All of the records must come back exactly. Please repeat them in full.

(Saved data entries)
○ ○ ○ ○ ○ ○ ○

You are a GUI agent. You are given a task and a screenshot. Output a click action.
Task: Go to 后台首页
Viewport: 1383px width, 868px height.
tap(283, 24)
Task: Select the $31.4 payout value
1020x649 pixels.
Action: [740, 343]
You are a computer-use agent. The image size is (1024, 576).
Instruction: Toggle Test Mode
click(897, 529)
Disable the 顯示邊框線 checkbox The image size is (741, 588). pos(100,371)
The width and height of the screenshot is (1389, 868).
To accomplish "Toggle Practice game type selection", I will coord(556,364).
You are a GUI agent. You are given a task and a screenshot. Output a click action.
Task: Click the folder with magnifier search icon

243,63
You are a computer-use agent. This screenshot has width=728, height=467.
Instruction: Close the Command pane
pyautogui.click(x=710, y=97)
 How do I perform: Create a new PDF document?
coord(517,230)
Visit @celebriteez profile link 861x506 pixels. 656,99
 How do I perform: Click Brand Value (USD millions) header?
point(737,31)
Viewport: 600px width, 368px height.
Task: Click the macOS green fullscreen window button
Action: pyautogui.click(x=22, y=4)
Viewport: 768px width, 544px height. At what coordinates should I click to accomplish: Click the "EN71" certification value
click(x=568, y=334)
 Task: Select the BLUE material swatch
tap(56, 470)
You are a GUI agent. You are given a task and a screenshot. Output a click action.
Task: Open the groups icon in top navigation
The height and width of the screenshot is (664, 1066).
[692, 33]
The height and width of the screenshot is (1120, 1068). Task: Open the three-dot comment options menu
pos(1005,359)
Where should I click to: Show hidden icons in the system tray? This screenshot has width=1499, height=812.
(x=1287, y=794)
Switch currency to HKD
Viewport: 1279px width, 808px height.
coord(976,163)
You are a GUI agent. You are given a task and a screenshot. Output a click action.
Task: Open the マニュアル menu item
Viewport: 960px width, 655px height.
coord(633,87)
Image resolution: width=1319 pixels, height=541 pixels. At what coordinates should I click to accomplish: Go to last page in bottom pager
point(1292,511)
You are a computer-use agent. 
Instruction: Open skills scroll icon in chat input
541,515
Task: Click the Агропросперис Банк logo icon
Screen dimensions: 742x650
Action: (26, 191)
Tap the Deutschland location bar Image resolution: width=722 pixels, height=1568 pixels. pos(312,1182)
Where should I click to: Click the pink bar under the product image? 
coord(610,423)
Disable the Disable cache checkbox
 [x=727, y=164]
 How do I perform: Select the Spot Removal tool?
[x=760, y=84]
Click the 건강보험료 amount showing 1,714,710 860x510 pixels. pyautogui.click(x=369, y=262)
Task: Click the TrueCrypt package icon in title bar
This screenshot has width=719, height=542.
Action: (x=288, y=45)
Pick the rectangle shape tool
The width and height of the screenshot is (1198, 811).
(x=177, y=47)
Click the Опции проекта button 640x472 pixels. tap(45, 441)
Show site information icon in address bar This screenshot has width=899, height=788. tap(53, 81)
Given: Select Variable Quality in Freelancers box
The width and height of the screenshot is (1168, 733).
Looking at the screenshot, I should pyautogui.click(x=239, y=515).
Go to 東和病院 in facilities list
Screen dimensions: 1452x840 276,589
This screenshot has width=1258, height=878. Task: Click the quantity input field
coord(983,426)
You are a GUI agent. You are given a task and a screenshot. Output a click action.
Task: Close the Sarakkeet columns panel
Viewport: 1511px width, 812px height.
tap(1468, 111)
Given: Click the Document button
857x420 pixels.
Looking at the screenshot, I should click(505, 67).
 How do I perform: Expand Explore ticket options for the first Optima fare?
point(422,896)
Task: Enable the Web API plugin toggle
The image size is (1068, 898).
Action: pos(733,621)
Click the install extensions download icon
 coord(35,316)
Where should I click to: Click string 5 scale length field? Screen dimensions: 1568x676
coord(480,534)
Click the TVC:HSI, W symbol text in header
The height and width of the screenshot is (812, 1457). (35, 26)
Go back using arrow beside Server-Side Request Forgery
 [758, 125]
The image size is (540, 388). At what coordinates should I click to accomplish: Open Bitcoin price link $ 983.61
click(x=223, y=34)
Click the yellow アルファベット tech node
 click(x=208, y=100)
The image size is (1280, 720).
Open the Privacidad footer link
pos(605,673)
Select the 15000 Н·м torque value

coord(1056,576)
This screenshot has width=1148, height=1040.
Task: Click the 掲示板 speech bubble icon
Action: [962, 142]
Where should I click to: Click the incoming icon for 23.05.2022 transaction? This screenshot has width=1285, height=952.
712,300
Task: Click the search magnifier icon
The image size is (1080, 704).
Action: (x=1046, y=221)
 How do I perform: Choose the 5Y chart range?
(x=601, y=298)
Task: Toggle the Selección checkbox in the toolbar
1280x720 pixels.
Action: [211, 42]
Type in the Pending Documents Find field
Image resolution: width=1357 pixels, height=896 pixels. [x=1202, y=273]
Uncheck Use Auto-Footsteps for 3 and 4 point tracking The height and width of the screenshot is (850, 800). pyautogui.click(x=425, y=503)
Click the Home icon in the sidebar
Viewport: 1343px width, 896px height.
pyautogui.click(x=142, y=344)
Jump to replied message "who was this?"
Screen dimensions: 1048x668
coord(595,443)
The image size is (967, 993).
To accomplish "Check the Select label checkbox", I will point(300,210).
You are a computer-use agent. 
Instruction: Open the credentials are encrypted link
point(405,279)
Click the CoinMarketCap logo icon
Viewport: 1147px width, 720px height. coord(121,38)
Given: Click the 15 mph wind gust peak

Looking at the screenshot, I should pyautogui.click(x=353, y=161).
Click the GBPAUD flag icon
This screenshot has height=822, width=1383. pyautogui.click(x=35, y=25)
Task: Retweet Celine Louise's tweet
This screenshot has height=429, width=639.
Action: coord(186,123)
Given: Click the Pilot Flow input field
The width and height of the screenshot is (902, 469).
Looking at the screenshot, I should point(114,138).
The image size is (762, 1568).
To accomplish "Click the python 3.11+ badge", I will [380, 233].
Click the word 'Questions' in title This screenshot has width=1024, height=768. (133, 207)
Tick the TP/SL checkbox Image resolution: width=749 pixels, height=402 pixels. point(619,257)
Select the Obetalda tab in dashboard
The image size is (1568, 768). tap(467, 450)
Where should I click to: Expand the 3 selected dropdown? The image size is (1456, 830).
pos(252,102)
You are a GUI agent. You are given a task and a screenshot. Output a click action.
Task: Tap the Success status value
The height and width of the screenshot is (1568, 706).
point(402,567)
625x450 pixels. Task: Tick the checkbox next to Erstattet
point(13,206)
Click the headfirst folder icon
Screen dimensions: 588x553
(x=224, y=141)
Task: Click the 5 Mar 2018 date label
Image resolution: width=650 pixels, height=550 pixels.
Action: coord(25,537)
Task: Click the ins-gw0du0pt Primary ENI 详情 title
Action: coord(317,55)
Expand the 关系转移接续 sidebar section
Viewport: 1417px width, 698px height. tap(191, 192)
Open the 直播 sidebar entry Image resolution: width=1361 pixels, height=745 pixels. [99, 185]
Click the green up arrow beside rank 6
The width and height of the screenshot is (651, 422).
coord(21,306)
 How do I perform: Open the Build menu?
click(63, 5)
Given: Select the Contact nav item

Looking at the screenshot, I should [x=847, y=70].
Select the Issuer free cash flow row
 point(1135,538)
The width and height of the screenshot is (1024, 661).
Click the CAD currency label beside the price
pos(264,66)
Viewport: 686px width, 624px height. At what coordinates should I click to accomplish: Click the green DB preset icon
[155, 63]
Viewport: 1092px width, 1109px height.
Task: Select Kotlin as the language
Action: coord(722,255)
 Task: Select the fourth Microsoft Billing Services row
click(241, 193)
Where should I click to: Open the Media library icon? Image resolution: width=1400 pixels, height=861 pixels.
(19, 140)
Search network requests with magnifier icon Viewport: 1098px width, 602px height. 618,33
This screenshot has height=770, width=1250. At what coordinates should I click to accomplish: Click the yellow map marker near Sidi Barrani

○ ○ ○ ○ ○ ○ ○

* **FINISHED TASK**
You are a GUI agent. You are given a task and a screenshot. Output a click action.
Task: Go to 后台首页
Viewport: 1383px width, 868px height.
tap(283, 24)
Task: Select the $31.4 payout value
1020x649 pixels.
Action: [740, 343]
You are a computer-use agent. The image size is (1024, 576).
Instruction: Toggle Test Mode
click(897, 529)
Disable the 顯示邊框線 checkbox The image size is (741, 588). pos(100,371)
The width and height of the screenshot is (1389, 868).
To accomplish "Toggle Practice game type selection", I will coord(556,364).
You are a GUI agent. You are given a task and a screenshot. Output a click action.
Task: Click the folder with magnifier search icon

243,63
You are a computer-use agent. This screenshot has width=728, height=467.
Instruction: Close the Command pane
pyautogui.click(x=710, y=97)
 How do I perform: Create a new PDF document?
coord(517,230)
Visit @celebriteez profile link 861x506 pixels. 656,99
 How do I perform: Click Brand Value (USD millions) header?
point(737,31)
Viewport: 600px width, 368px height.
Task: Click the macOS green fullscreen window button
Action: pyautogui.click(x=22, y=4)
Viewport: 768px width, 544px height. At what coordinates should I click to accomplish: Click the "EN71" certification value
click(x=568, y=334)
 Task: Select the BLUE material swatch
tap(56, 470)
You are a GUI agent. You are given a task and a screenshot. Output a click action.
Task: Open the groups icon in top navigation
The height and width of the screenshot is (664, 1066).
[692, 33]
The height and width of the screenshot is (1120, 1068). Task: Open the three-dot comment options menu
pos(1005,359)
Where should I click to: Show hidden icons in the system tray? This screenshot has width=1499, height=812.
(x=1287, y=794)
Switch currency to HKD
Viewport: 1279px width, 808px height.
coord(976,163)
You are a GUI agent. You are given a task and a screenshot. Output a click action.
Task: Open the マニュアル menu item
Viewport: 960px width, 655px height.
coord(633,87)
Image resolution: width=1319 pixels, height=541 pixels. At what coordinates should I click to accomplish: Go to last page in bottom pager
point(1292,511)
You are a computer-use agent. 
Instruction: Open skills scroll icon in chat input
541,515
Task: Click the Агропросперис Банк logo icon
Screen dimensions: 742x650
Action: (26, 191)
Tap the Deutschland location bar Image resolution: width=722 pixels, height=1568 pixels. pos(312,1182)
Where should I click to: Click the pink bar under the product image? 
coord(610,423)
Disable the Disable cache checkbox
 [x=727, y=164]
 How do I perform: Select the Spot Removal tool?
[x=760, y=84]
Click the 건강보험료 amount showing 1,714,710 860x510 pixels. pyautogui.click(x=369, y=262)
Task: Click the TrueCrypt package icon in title bar
This screenshot has width=719, height=542.
Action: (x=288, y=45)
Pick the rectangle shape tool
The width and height of the screenshot is (1198, 811).
(x=177, y=47)
Click the Опции проекта button 640x472 pixels. tap(45, 441)
Show site information icon in address bar This screenshot has width=899, height=788. tap(53, 81)
Given: Select Variable Quality in Freelancers box
The width and height of the screenshot is (1168, 733).
Looking at the screenshot, I should pyautogui.click(x=239, y=515).
Go to 東和病院 in facilities list
Screen dimensions: 1452x840 276,589
This screenshot has width=1258, height=878. Task: Click the quantity input field
coord(983,426)
You are a GUI agent. You are given a task and a screenshot. Output a click action.
Task: Close the Sarakkeet columns panel
Viewport: 1511px width, 812px height.
tap(1468, 111)
Given: Click the Document button
857x420 pixels.
Looking at the screenshot, I should click(505, 67).
 How do I perform: Expand Explore ticket options for the first Optima fare?
point(422,896)
Task: Enable the Web API plugin toggle
The image size is (1068, 898).
Action: pos(733,621)
Click the install extensions download icon
 coord(35,316)
Where should I click to: Click string 5 scale length field? Screen dimensions: 1568x676
coord(480,534)
Click the TVC:HSI, W symbol text in header
The height and width of the screenshot is (812, 1457). (35, 26)
Go back using arrow beside Server-Side Request Forgery
 [758, 125]
The image size is (540, 388). At what coordinates should I click to accomplish: Open Bitcoin price link $ 983.61
click(x=223, y=34)
Click the yellow アルファベット tech node
 click(x=208, y=100)
The image size is (1280, 720).
Open the Privacidad footer link
pos(605,673)
Select the 15000 Н·м torque value

coord(1056,576)
This screenshot has width=1148, height=1040.
Task: Click the 掲示板 speech bubble icon
Action: [962, 142]
Where should I click to: Click the incoming icon for 23.05.2022 transaction? This screenshot has width=1285, height=952.
712,300
Task: Click the search magnifier icon
The image size is (1080, 704).
Action: (x=1046, y=221)
 How do I perform: Choose the 5Y chart range?
(x=601, y=298)
Task: Toggle the Selección checkbox in the toolbar
1280x720 pixels.
Action: [211, 42]
Type in the Pending Documents Find field
Image resolution: width=1357 pixels, height=896 pixels. [x=1202, y=273]
Uncheck Use Auto-Footsteps for 3 and 4 point tracking The height and width of the screenshot is (850, 800). pyautogui.click(x=425, y=503)
Click the Home icon in the sidebar
Viewport: 1343px width, 896px height.
pyautogui.click(x=142, y=344)
Jump to replied message "who was this?"
Screen dimensions: 1048x668
coord(595,443)
The image size is (967, 993).
To accomplish "Check the Select label checkbox", I will point(300,210).
You are a computer-use agent. 
Instruction: Open the credentials are encrypted link
point(405,279)
Click the CoinMarketCap logo icon
Viewport: 1147px width, 720px height. coord(121,38)
Given: Click the 15 mph wind gust peak

Looking at the screenshot, I should pyautogui.click(x=353, y=161).
Click the GBPAUD flag icon
This screenshot has height=822, width=1383. pyautogui.click(x=35, y=25)
Task: Retweet Celine Louise's tweet
This screenshot has height=429, width=639.
Action: coord(186,123)
Given: Click the Pilot Flow input field
The width and height of the screenshot is (902, 469).
Looking at the screenshot, I should point(114,138).
The image size is (762, 1568).
To accomplish "Click the python 3.11+ badge", I will [380, 233].
Click the word 'Questions' in title This screenshot has width=1024, height=768. (133, 207)
Tick the TP/SL checkbox Image resolution: width=749 pixels, height=402 pixels. point(619,257)
Select the Obetalda tab in dashboard
The image size is (1568, 768). tap(467, 450)
Where should I click to: Expand the 3 selected dropdown? The image size is (1456, 830).
pos(252,102)
You are a GUI agent. You are given a task and a screenshot. Output a click action.
Task: Tap the Success status value
The height and width of the screenshot is (1568, 706).
point(402,567)
625x450 pixels. Task: Tick the checkbox next to Erstattet
point(13,206)
Click the headfirst folder icon
Screen dimensions: 588x553
(x=224, y=141)
Task: Click the 5 Mar 2018 date label
Image resolution: width=650 pixels, height=550 pixels.
Action: coord(25,537)
Task: Click the ins-gw0du0pt Primary ENI 详情 title
Action: coord(317,55)
Expand the 关系转移接续 sidebar section
Viewport: 1417px width, 698px height. tap(191, 192)
Open the 直播 sidebar entry Image resolution: width=1361 pixels, height=745 pixels. [99, 185]
Click the green up arrow beside rank 6
The width and height of the screenshot is (651, 422).
coord(21,306)
 How do I perform: Open the Build menu?
click(63, 5)
Given: Select the Contact nav item

Looking at the screenshot, I should [x=847, y=70].
Select the Issuer free cash flow row
 point(1135,538)
The width and height of the screenshot is (1024, 661).
Click the CAD currency label beside the price
pos(264,66)
Viewport: 686px width, 624px height. At what coordinates should I click to accomplish: Click the green DB preset icon
[155, 63]
Viewport: 1092px width, 1109px height.
Task: Select Kotlin as the language
Action: coord(722,255)
 Task: Select the fourth Microsoft Billing Services row
click(241, 193)
Where should I click to: Open the Media library icon? Image resolution: width=1400 pixels, height=861 pixels.
(19, 140)
Search network requests with magnifier icon Viewport: 1098px width, 602px height. 618,33
This screenshot has height=770, width=1250. At what coordinates should I click to accomplish: Click the yellow map marker near Sidi Barrani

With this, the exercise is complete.